Explore how to interact with scrolling, react to scrolling events and limit them
Scrolling the page to see the content below the fold is probably the most common event on the page, not a click or keyboard event.
You can listenscroll
Events onwindow
Object to get information every time the user scrolls the page:
window.addEventListener('scroll', event => {
// scroll event detected
})
Inside the event handler, you can checkwindow
propertywindow.scrollY
And usewindow.scrollX
.
window.addEventListener('scroll', event => {
console.log(window.scrollY)
console.log(window.scrollX)
})
please rememberscroll
Events are not a one-off event.
It triggers many times during the scrolling process, not just at the end or the beginning of the scrolling, so if you need to perform any kind of operation, there will be problems.
You should not do any calculations or operations directly in the handler event handler, but we should useThrottlinginstead.
Throttling
Thisscroll
Each event will not trigger the event once, but will continue to call the event processing function during the entire operation.
This is because it provides coordinates so you can keep track of what is happening.
If you perform complex operations in the event handler, it will affect performance and bring a slow experience to site users.
Library that provides throttling functionRodasImplement it with more than 100 lines of code to handle all possible use cases.

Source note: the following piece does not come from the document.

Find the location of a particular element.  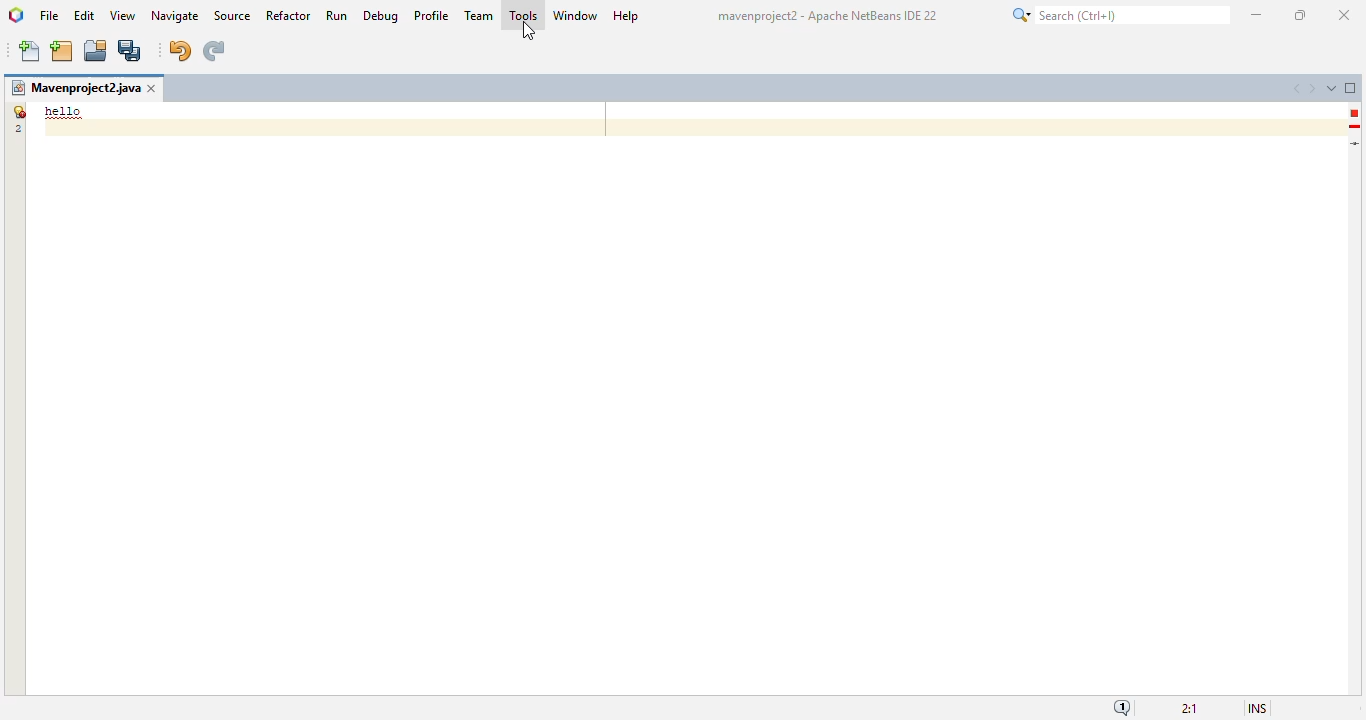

This is a simple and easy to understand implementation, it usessetTimeoutCache scroll events every 100 milliseconds:
let cached = null
window.addEventListener('scroll', event => {
if (!cached) {
setTimeout(() => {
//you can access the original event at `cached`
cached = null
}, 100)
}
cached = event
})
Throttling also applies to
mousemove
Events seen in the mouse event course. The same thing-moving the mouse will trigger the event multiple times.